After a bench trial in which James King stipulated that he was in possession of more than one ounce of marijuana, he was convicted of violating the Georgia Controlled Substances Act. King appeals his conviction, alleging that the trial court erred when it denied his motion to suppress the marijuana that was found during the search of his vehicle. We affirm.

“On review of the grant or denial of a motion to suppress, this Court construes the evidence most favorably to uphold the findings and judgment of the trial court.”1 So construed, the evidence adduced at the motion to suppress hearing shows that during the mid-afternoon of May 1,2002, Officer Chuck Pearson of the Henry County Police Department stopped the defendant’s car for an expired tag, a possible window tint violation and for following a tractor-trailer too closely. Officer Pearson testified that when he approached the passenger side of the car, he immediately noticed a heavy odor of baby [547]*547powder air freshener in the car, then the smell of unburned marijuana. After King exited the vehicle, Officer Pearson smelled marijuana on his person as well.

Officer Pearson asked King if there was any marijuana in the car. King replied that there was not but explained that he had recently smoked a cigar. By this time, a K-9 officer approached the scene, and he took custody of King and his passenger while Officer Pearson searched King’s vehicle.2 Officer Pearson did not find any marijuana in the passenger compartment of the car but did locate approximately ten pounds of it in King’s trunk. Officer Pearson testified that the marijuana was wrapped in cellophane in a department store bag but was not vacuum-sealed.

When asked about his experience in detecting the scent of unburned marijuana, Officer Pearson testified that he had seized numerous vehicles containing contraband and made many arrests involving large amounts of marijuana; that during four of the five years of his experience as a police officer, he came into contact with large quantities of unburned marijuana; that he had formal training in detecting the odor of unburned marijuana; and that the cellophane wrapping would not have masked the odor of the marijuana.

Defense counsel attempted to impeach Officer Pearson’s testimony that he recognized the odor of unburned marijuana by cross-examining him about testimony that he had given in a motion to suppress hearing six months earlier in another case.
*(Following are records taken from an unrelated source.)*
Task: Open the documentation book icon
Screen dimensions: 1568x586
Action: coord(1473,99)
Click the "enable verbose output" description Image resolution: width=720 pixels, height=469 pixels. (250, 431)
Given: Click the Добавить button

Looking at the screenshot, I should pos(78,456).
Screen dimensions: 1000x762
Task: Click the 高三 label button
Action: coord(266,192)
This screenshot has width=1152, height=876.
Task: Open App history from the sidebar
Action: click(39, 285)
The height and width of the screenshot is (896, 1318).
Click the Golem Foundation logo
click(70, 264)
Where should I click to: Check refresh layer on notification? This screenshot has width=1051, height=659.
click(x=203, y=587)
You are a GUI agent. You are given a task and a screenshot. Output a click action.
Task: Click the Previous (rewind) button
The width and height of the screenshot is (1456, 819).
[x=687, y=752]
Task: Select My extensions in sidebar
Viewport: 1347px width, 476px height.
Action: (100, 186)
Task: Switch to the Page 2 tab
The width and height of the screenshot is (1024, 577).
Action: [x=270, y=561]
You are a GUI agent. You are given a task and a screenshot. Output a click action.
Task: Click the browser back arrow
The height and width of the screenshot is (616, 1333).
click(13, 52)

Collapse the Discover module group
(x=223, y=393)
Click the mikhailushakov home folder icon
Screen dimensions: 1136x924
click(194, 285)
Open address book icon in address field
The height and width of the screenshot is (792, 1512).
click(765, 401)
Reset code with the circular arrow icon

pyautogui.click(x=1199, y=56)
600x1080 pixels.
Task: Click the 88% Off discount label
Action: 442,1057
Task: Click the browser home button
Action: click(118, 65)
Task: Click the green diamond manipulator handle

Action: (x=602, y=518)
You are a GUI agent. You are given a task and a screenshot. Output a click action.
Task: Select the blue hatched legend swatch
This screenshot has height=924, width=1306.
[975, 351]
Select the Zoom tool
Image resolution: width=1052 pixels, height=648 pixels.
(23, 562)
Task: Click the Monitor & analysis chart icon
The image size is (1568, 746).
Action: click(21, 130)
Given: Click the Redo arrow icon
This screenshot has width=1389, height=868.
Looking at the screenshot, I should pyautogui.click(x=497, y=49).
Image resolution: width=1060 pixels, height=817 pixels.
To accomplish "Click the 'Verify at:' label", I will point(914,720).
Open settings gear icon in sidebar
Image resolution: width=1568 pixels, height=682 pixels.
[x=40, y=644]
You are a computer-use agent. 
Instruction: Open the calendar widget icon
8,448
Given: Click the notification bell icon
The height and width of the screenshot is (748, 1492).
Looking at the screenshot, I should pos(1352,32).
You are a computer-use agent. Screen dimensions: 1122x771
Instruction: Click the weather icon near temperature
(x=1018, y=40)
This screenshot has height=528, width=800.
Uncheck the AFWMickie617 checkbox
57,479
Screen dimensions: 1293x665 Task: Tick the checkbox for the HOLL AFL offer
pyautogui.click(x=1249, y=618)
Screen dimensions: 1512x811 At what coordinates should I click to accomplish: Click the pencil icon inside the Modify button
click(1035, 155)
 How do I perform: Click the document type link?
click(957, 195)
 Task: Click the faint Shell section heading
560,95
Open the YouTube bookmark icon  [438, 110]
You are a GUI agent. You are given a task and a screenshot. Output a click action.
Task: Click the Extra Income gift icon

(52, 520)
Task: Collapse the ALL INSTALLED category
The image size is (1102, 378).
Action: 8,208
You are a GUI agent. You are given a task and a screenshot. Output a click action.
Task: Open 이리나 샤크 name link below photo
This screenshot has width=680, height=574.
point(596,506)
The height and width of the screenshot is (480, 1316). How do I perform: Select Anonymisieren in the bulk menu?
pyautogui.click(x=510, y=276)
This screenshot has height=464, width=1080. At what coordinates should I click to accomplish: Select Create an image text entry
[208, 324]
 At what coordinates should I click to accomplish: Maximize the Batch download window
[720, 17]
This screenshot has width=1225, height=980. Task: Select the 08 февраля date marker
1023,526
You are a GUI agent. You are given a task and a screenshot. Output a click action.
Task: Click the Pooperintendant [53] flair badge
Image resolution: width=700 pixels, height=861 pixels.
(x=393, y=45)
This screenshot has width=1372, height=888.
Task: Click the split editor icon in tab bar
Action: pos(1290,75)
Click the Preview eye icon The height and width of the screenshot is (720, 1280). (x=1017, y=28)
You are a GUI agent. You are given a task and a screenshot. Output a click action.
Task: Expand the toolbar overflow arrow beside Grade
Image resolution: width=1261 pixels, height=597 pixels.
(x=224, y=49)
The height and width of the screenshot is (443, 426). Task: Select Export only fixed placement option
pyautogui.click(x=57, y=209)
There, Officer Pearson was asked, “Is there a difference between marijuana that’s burning or has been burned or nonburning?” and he replied, “[m]arijuana is marijuana, sir.” Defense counsel also pointed out Officer Pearson’s testimony in the preliminary hearing in that case that “marijuana is marijuana, sir. I can’t testify to burnt, nonburnt. The odor of marijuana is the odor of marijuana.” Officer Pearson explained that in that case, he was not at the scene when the defendant was stopped, so he did not actually smell the marijuana in that case.

On appeal, King argues that “it is simply not believable that [Officer Pearson] smelled the marijuana located in the trunk of [appellant’s car.” King also challenges Officer Pearson’s qualifications based upon what he contends are the inconsistencies between Officer Pearson’s testimony from the earlier case and his testimony in the case sub judice. King maintains that these inconsistencies support his contention that the officer is simply not a credible witness and was not qualified to detect the odor of unburned marijuana. We disagree.

[548]*548The basis of King’s appeal turns squarely on the issue of Officer Pearson’s credibility.

On a motion to suppress, the “[credibility of witnesses, resolution of any conflict or inconsistency, and weight to be accorded testimony are solely the province of the judge.”3 We defer to the trial court’s determination on witness credibility unless it is clearly erroneous.4 Our role on review of a motion to suppress is simply to “ensure that there was a substantial basis for the [trial court’s] decision.”5

In this case, despite defense counsel’s attempts to impeach Officer Pearson, the trial court chose to believe his testimony, which it was authorized to do.6 Furthermore, the evidence supported the trial court’s decision to believe that Officer Pearson was qualified to detect the odor of unburned marijuana. Officer Pearson testified that his training enabled him to recognize the smell of marijuana in its burned and unburned forms and that he had frequently come into contact with various quantities of unburned marijuana. Therefore, we must defer to the trial court and affirm the denial of King’s motion to suppress.

Judgment affirmed.

Blackburn, P. J., concurs. Barnes, J., concurs specially.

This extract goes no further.